Surprisingly, the director took a bit of convincing. “I played him the simple little E-F-E-F bass line that we all know on the piano,” and Spielberg laughed at first. But, as Williams explained, “I just began playing around with simple motifs that could be distributed in the orchestra, and settled on what I thought was the most powerful thing, which is to say the simplest. Like most ideas, they’re often the most compelling.”
According to Williams, Spielberg’s response was: “Let’s try it.”
Williams spent two months writing more than 50 minutes of music for the film. They recorded in early March 1975 with a 73-piece orchestra. “It was a lot of fun, like a great big playground,” the composer recalled. “We had a really good time, and Steven loved it.”
Loved it so much, in fact, that he decided to get involved. Early in the film, a high-school band is playing a Sousa march during a street parade, and Williams needed to record a terrible-sounding rendition with his orchestra, which included many of the finest musicians in Hollywood. “It’s very difficult to ask these great musicians to play badly,” he pointed out. But Spielberg, who played clarinet in a high-school band, decided to join the orchestra on that one number. And, says Williams, “he added just the right amateur quality to the piece. A few measures still survive in the movie.”
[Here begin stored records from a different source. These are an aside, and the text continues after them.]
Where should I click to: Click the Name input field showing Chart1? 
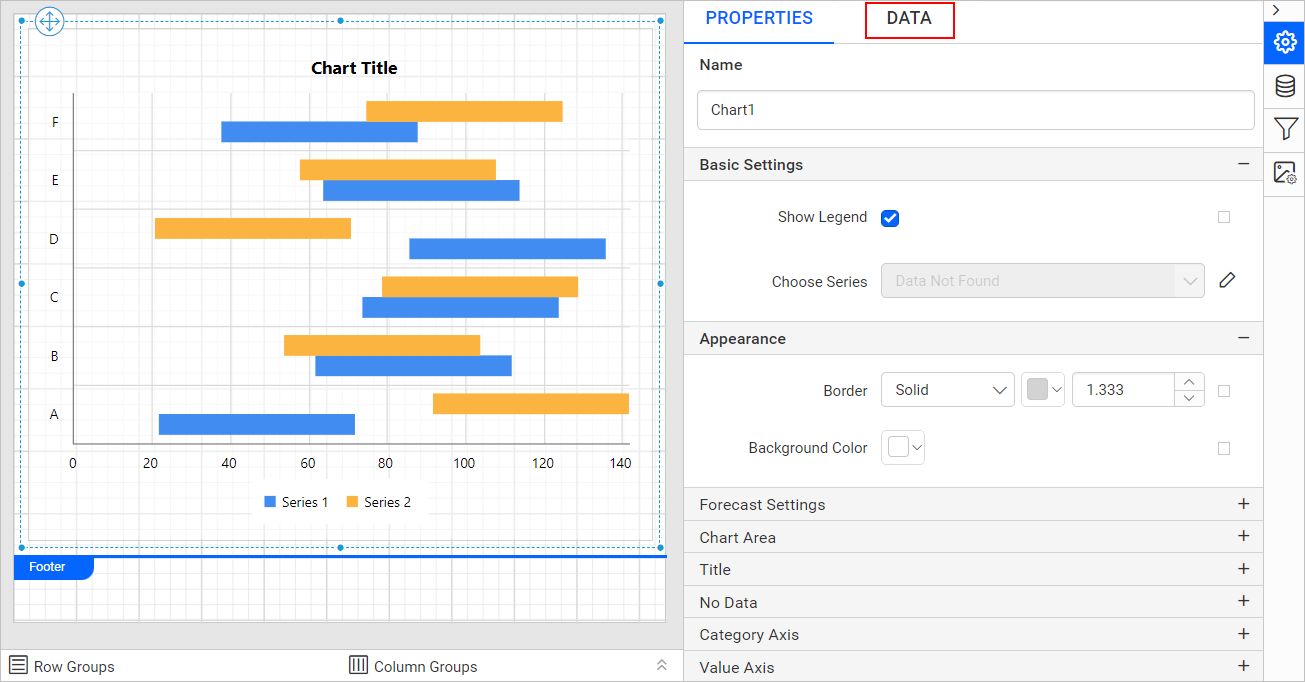(975, 110)
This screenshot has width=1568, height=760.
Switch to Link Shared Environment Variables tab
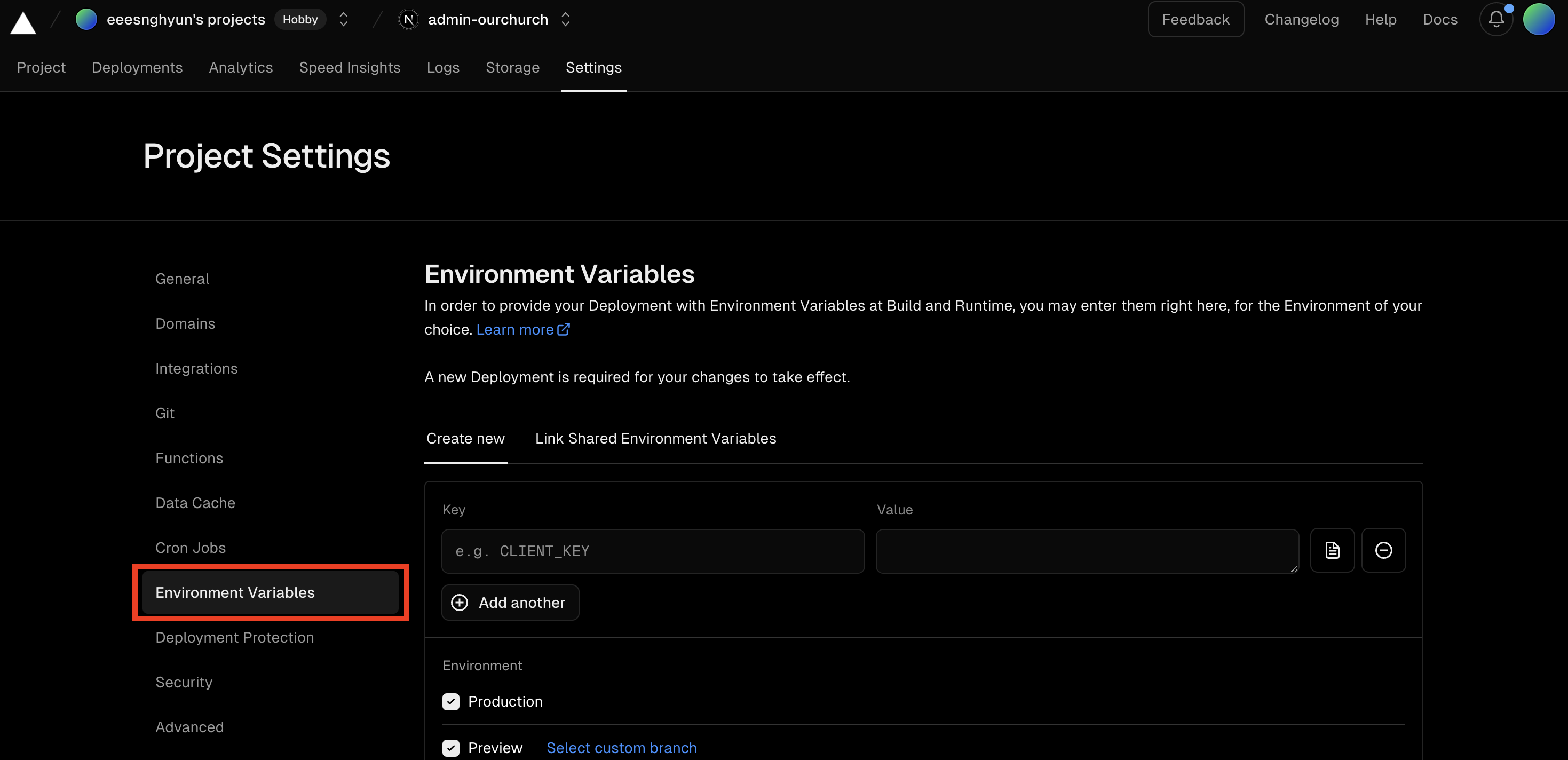(x=655, y=438)
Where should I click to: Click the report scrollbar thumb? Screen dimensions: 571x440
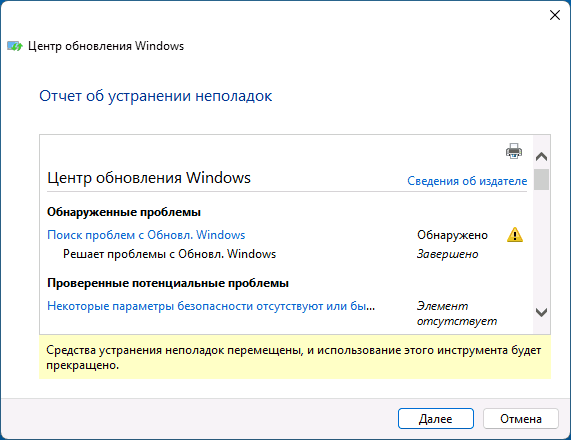coord(542,179)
While the shark theme remains the most famous part of the Jaws score, Williams’ entire score is musically diverse. He wrote a delightful promenade (amusingly titled “Tourists on the Menu” on the original soundtrack album) for the Fourth of July crowds at the Amity beach, and an eerie soundscape for Quint (Robert Shaw) relating his horrific experience as a survivor of the sunken USS Indianapolis.
A favorite part for Williams is the “shark cage fugue,” as Hooper (Richard Dreyfuss) assembles the underwater apparatus that will enable him to observe the underwater predator up close. Drawing on his classical training, Williams composed a Bach-like piece that both indicated the complexity of the job and the urgency of the moment.
There was a lighthearted hornpipe (a traditional sailor’s dance) heard when the Orca departs the Amity harbor for the open sea, and brass fanfares for the boat chasing the shark at sea. “It suddenly becomes very Korngoldian,” Williams noted, referring to Erich Wolfgang Korngold, the famous Austrian composer who scored so many pirate movies in the 1930s and ’40s; “you expect to see Errol Flynn at the helm of this thing. It gave us a laugh.”
Williams was not in America when Jaws was released on June 20, 1975 and immediately took the moviegoing public by storm. He was in London working on a stage musical. He recalls one of his collaborators entering the theater one day and informing him “that shark thing is all the rage in the States.”
Jaws not only became the highest-grossing film of its time, it propelled John Williams into the front rank of modern film composers. He won his second Academy Award for the score (one of five he has today) as well as a Golden Globe, a Grammy and BAFTA’s Anthony Asquith Award for film music. Together with Star Wars – which Williams would compose two years later for Spielberg’s friend George Lucas – the phenomenally successful music for Jaws brought about a resurgence of interest in the symphonic film score and paved the way for such future Spielberg-Williams masterpieces as E.T., the Extra-Terrestrial (1982) and Schindler’s List (1993).
More than anything, Williams’ music for Jaws helped the director achieve his goal: to scare the wits out of moviegoers. As Spielberg later put it: “I think the score was clearly responsible for half of the success of that movie.”